* _Exercise text_
===
Customers buy products and services because they want them. It isn't generally about profit for them unless the customer is itself a business. A customer that is a business requires their own customers. At some point you have to have customers that are not in it just for profit. Customers are fickled, so it's best to have a lot of them for business stability. Government (speaking of fickled) is the only customer that doesn't have it's own customers; it has taxpayers. Sorry for being pedantic but it's a necessary lead IMHO to the following...

Space is only sustainable if business leads the way. Government will never do that except in time of war. The space race was part of the cold war. The space race fooled most people into thinking government might, or even must, do that and we are still living in the momentum of that race, frozen in institutions established during that race; but business is starting to take their rightful place.

Business is business. Space business is no different at all with regard to the fundamentals of business. One of the main space businesses is transportation but there are and will be others. Again, transportation businesses are all the same in fundamental ways. A customer wants something to go from one place to another and is willing to pay a price. A market exists, over $70 billion, for going to orbit and companies are making their profit providing that service.
===
* _Source material_

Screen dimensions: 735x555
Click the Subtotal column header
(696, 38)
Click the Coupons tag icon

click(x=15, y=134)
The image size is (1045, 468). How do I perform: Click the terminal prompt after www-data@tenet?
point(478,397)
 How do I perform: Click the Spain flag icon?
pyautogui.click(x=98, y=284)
===
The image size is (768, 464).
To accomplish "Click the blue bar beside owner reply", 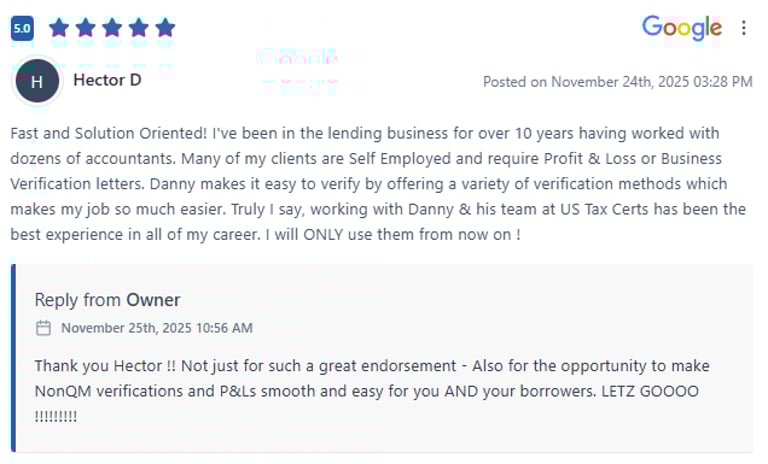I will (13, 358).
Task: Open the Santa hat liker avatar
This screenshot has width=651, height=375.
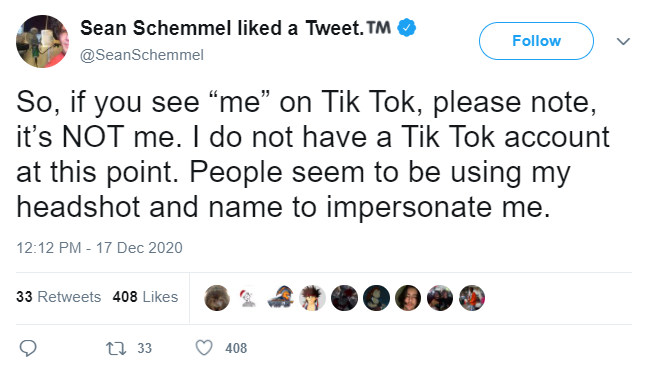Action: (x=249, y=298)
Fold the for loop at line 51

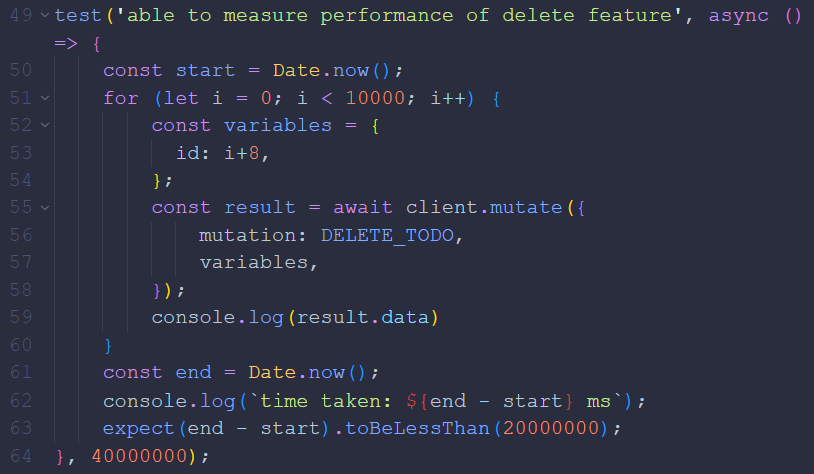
===
* _Brief_
According to the passage about space business, how large is the market for going to orbit?

* _Exercise solution_
Over $70 billion.